Speaking with SaharaReporters, a final year student of the Department of Mass Communication, Victor Akuma, said his landlord had not been a pain in the neck like others but could not tell if he had to forgo the rent he had paid.
"My rent is N60,000 yearly, and before the wave of the pandemic, I paid an advance fee of N30,000, since there's no strict rule we must pay in full. I have not stayed in the lodge for up to 3 months and I still have three months rent left, wasted with the strike."
He says the landlord could be mean but believes he understands the state of things; hence, the reason why none of the tenants had received a call to come and renew their rents.
"I and some of my lodge mates communicate with the landlord to see if he would have to forgo this year's rent and start counting from next year, but he said until we return. We don't know what he has to say yet."
Tosin Orodiran, a postgraduate student of the University of Ibadan, said although the landlord had not called the students in his lodge to pay rent, every one of them was sure of paying new rents when school resumes.
A student of Business Administration at the University of Nigeria, Enugu Campus Victory Chiagozie, shares a similar view.
Chiagozie said that her rent is about N120, 000 a year which is shared among her roommates.
"For months now, we've been at home, but the rent is either almost exhausted or already exhausted. I can't remember when we paid the rent but the major part of this year has been somehow our rent is gone, we will have to start a new payment when school resumes," she said.
Similarly, Chionso Egwuom, a student of the Federal University of Technology Owerri said he pays N75,000 yearly as rent and had paid the last rent in March when the strike started coupled with the COVID-19 pandemic.
"I delayed the payment because I couldn't pay in January so I paid in March and it expires at the end of December. I paid barely two weeks before the strike."
He added that his landlord had just recently called to inform him that when the rent expires in December, he would have to renew the lease by January.
"And yes he has informed me that it expires this December and he will collect another rent by January. But if the strike has not been called off by then, I won't pay," he says.

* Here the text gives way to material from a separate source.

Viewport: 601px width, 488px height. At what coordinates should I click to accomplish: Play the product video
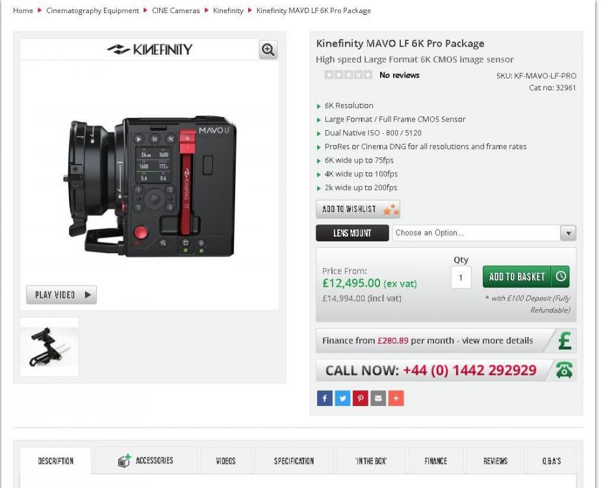point(62,295)
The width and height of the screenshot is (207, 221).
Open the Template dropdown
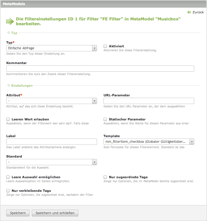click(x=149, y=142)
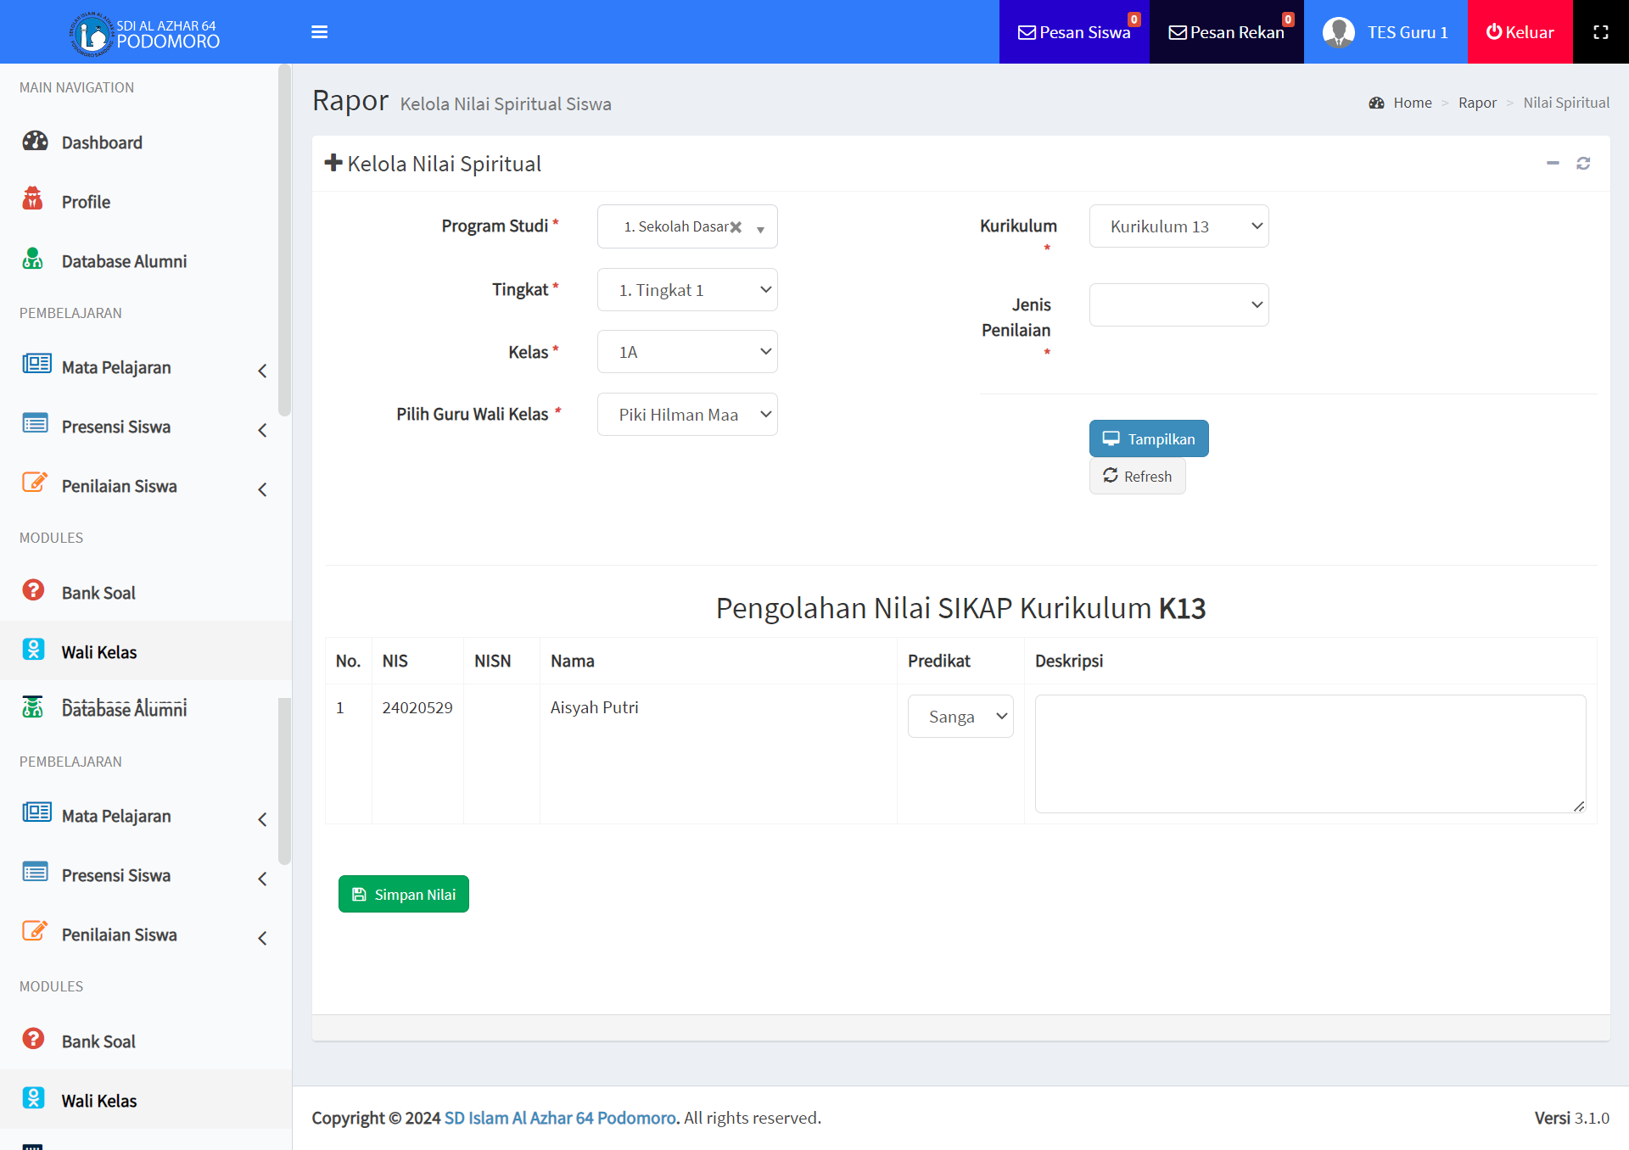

Landlords are not happy with the strike. They, however, maintained that the strike would not change their minds about collecting rents for the new year.
Speaking with SaharaReporters, a landlord in Ile Ife, Osun State, Mr Komolafe, said the students had to renew their rents or pack out to other places because "these houses are the means of livelihood for most landlords."
"We don't have any option either. You have to pay if you don't want to pack out. It is not about ASUU. It is about our means of livelihood," he added.
Another house agent in Lagos, Prince Williams said it is in the law for house owners to demand a renewal of rent from their tenants once the rent expires, whether or not there is an ASUU strike or not.
According to him, the ASUU strike does not stop landlords from demanding a renewal of rent.
"Whether you are physically present in the house or not. As long as you keep your property inside that room, you are meant to pay and if you can't, you should move out of the house. It is an investment and it is meant to yield dividends for the owners," he said.